> **Task prompt**
Begin with the line in which "The width and height of the screenshot is (688, 502)." appears and end with the final line of the entries. Retype each one exactly and add nothing.
++++
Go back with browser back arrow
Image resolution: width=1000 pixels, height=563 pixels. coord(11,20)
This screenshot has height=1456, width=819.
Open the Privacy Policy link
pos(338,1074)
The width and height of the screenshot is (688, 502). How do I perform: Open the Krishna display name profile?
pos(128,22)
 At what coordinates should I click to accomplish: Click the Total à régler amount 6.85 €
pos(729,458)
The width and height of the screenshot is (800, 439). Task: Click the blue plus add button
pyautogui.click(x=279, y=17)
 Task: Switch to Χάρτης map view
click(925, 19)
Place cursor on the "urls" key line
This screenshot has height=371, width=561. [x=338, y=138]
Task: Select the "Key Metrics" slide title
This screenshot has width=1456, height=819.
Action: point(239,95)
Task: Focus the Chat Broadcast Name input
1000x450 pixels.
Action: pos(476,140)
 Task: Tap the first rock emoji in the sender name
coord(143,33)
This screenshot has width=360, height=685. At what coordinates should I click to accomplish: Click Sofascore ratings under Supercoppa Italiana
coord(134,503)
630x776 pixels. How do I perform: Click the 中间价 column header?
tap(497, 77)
++++
> **Your solution**
The width and height of the screenshot is (688, 502). How do I perform: Open the Krishna display name profile?
pos(128,22)
 At what coordinates should I click to accomplish: Click the Total à régler amount 6.85 €
pos(729,458)
The width and height of the screenshot is (800, 439). Task: Click the blue plus add button
pyautogui.click(x=279, y=17)
 Task: Switch to Χάρτης map view
click(925, 19)
Place cursor on the "urls" key line
This screenshot has height=371, width=561. [x=338, y=138]
Task: Select the "Key Metrics" slide title
This screenshot has width=1456, height=819.
Action: point(239,95)
Task: Focus the Chat Broadcast Name input
1000x450 pixels.
Action: pos(476,140)
 Task: Tap the first rock emoji in the sender name
coord(143,33)
This screenshot has width=360, height=685. At what coordinates should I click to accomplish: Click Sofascore ratings under Supercoppa Italiana
coord(134,503)
630x776 pixels. How do I perform: Click the 中间价 column header?
tap(497, 77)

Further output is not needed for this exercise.